Takeaway: Since SEO is such a closed box, it’s scary to make landing page changes. Beware of the danger and prepare to roll back, but don’t be afraid to experiment. A startup is a marathon, not a sprint, so long-term changes are worth short-term pain.

6: Color Change

New colors

Just as we were closing our seed round, Eric suddenly felt the need to change our brand colors. He felt that the old purple was muted and outdated and wanted a brighter, more vibrant indigo instead.

At the time, I was annoyed that Eric insisted on the site-wide change when we had so little engineering bandwidth (since we were actively fundraising and recruiting). Retroactively, I definitely see that it was a great change for the Kapwing brand. Our pages look younger and more modern, and our buttons and links jump off the page.

We updated our logos and CSS files.
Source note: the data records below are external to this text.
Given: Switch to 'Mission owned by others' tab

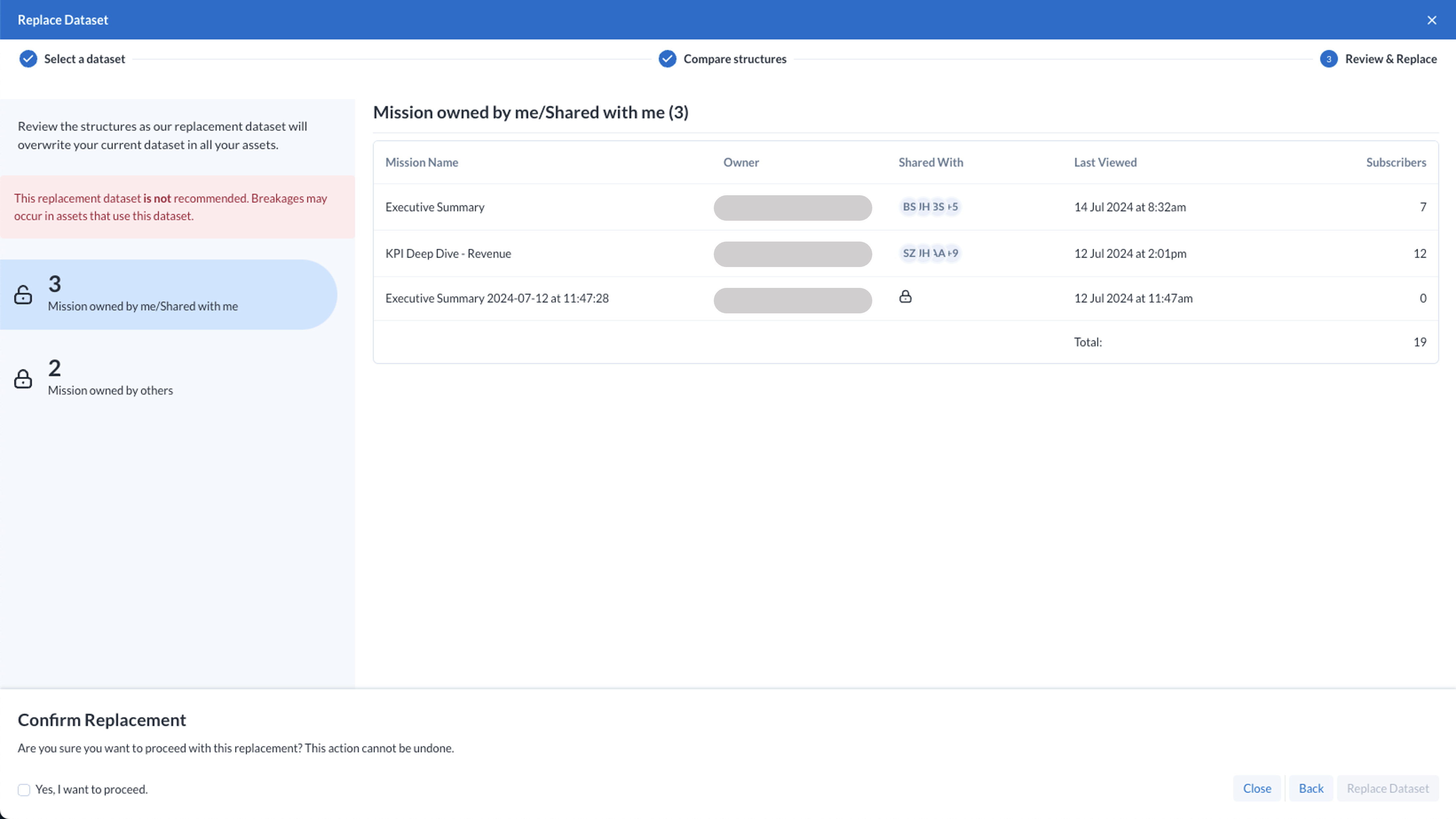Looking at the screenshot, I should 111,378.
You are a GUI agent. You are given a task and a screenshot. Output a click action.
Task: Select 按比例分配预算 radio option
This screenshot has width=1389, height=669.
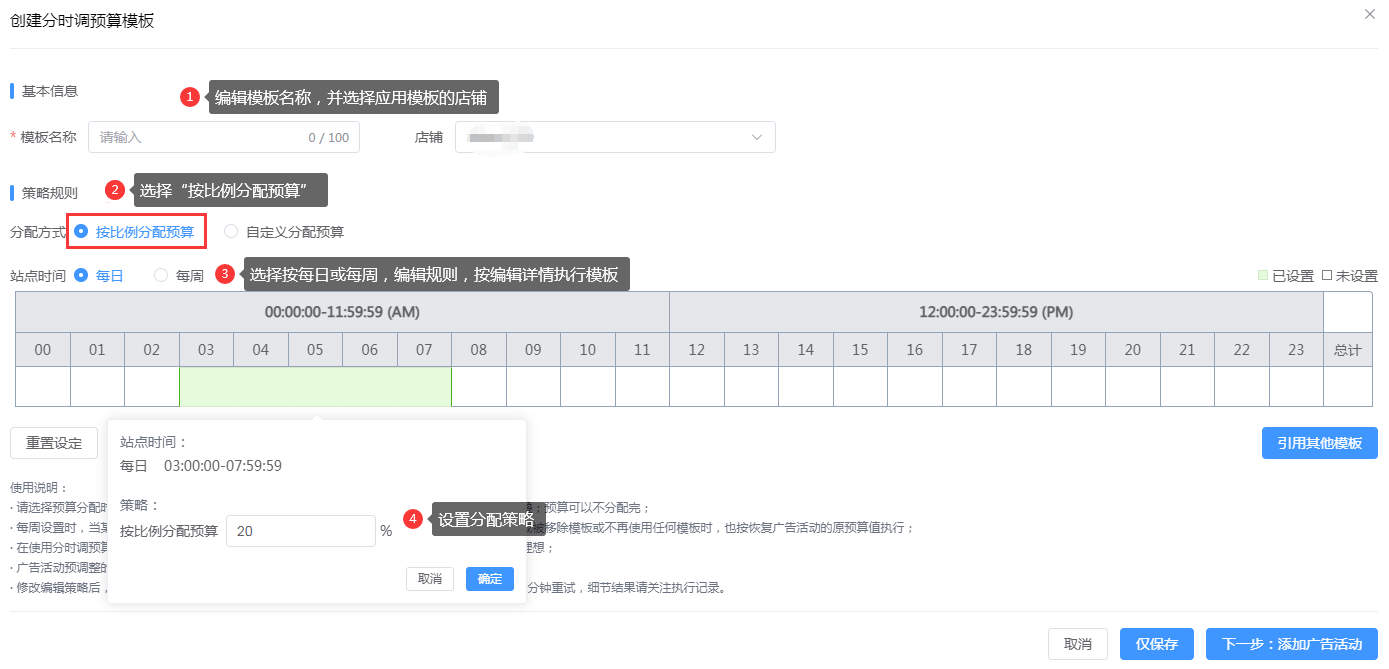(81, 231)
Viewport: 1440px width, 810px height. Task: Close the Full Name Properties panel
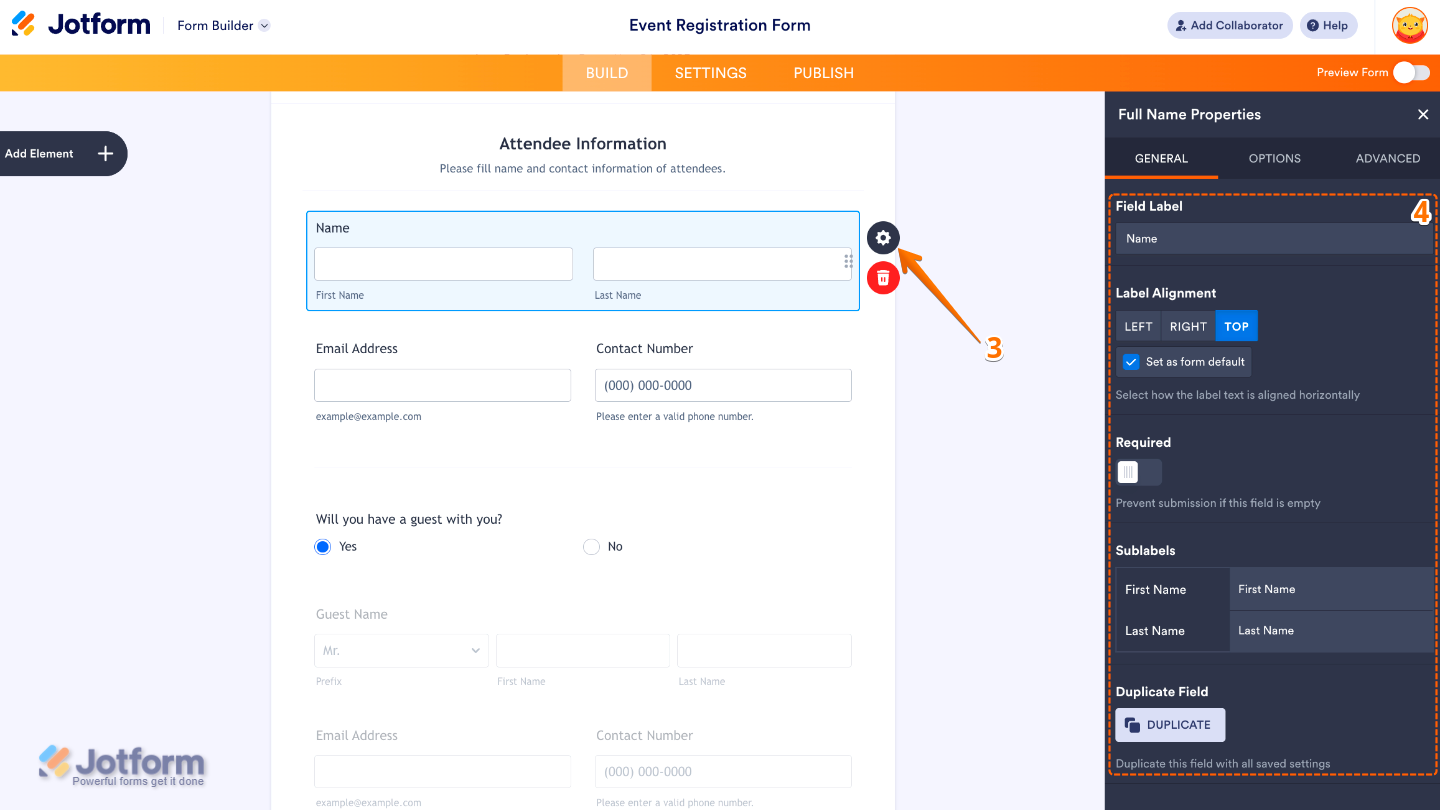coord(1423,114)
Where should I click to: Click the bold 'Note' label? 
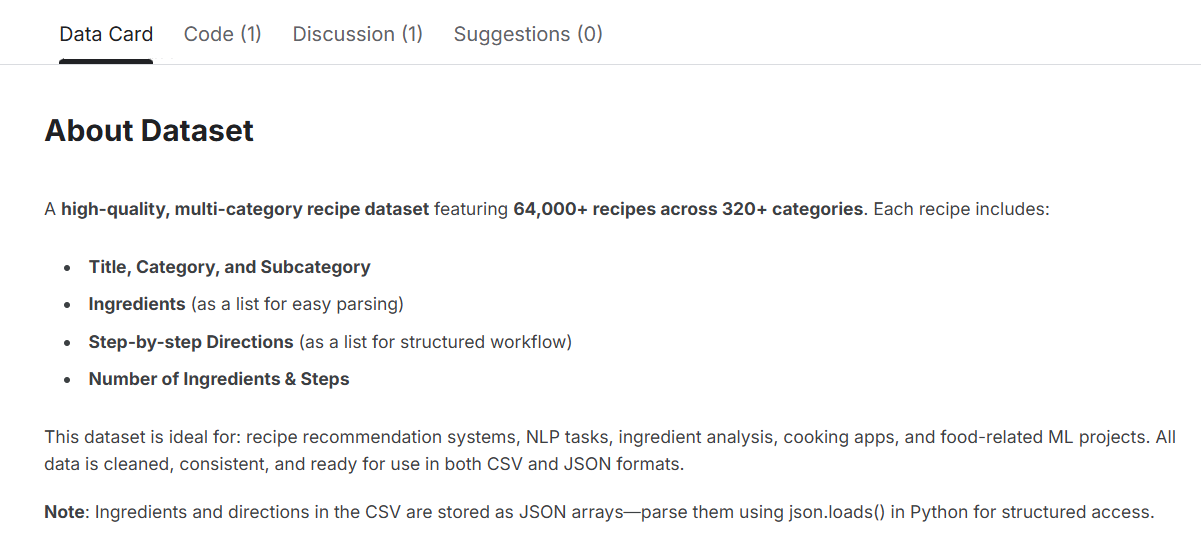[x=66, y=512]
A week or so later, we sent all of our investors the updated logo to add to their portfolio pages.

logo

Takeaway: If you anticipate an upcoming press cycle or are about to hire a team, consider the brand fundamentals like your name, colors, domain, and logo. It’s easier to change those things when you’re an unknown website than when you’re a venture-backed company

7: Home Page Refresh

After closing our seed round, we decided it was the right time for a design update. Now, the landing page would reach more than just our users; journalists, potential employees, other founders, and large customers would be looking up our site and reading about Kapwing after we annouced our seed round. We wanted it to look like a more enticing than a list of links.

We got design inspiration from other startup landing pages that we admired, like Figma's and Slack's. Then we created a graphic for the front-page and added some marketing copy: “Creativity made easy.”

Takeaway: When you raise money or step into a more public spotlight, your customers aren’t your only website visitors. It’s important to build a professional brand so that people trust you and see your startup as a legitimate business.

8: Feature Unification

Recent Kapwing home

Our most recent homepage update represents a larger move away from siloed features towards a more unified platform for video creation. We’re making the leap from a set of tools to a productivity platform centered around the powerful Kapwing Studio and Video Maker. Instead of linking to all 14 tools, we’ll have a single “Get Started” call to action on the Kapwing homepage. (Thanks to Stripe Atlas for the great feedback!)

The move has been a step by step process. First we built the Studio and unified a bunch of our features, including the meme maker. Then, we pointed the landing pages to Studio and, one by one, deprecating the older single-use tools. Eric reorganized our Nav Bar with a full page for Products, Collections, and Resources (a wordpress blog where we’ve been publishing video how-to content).

New meme maker
The new meme maker page

The final step is to redesign the homepage with a single call to action; we’re working on now. Soon, we plan to reorganize our landing page and publish new illustrations.

Takeaway: Successful startups move from individual tools to a broader product offering. Make your brand flexible enough to grow with it.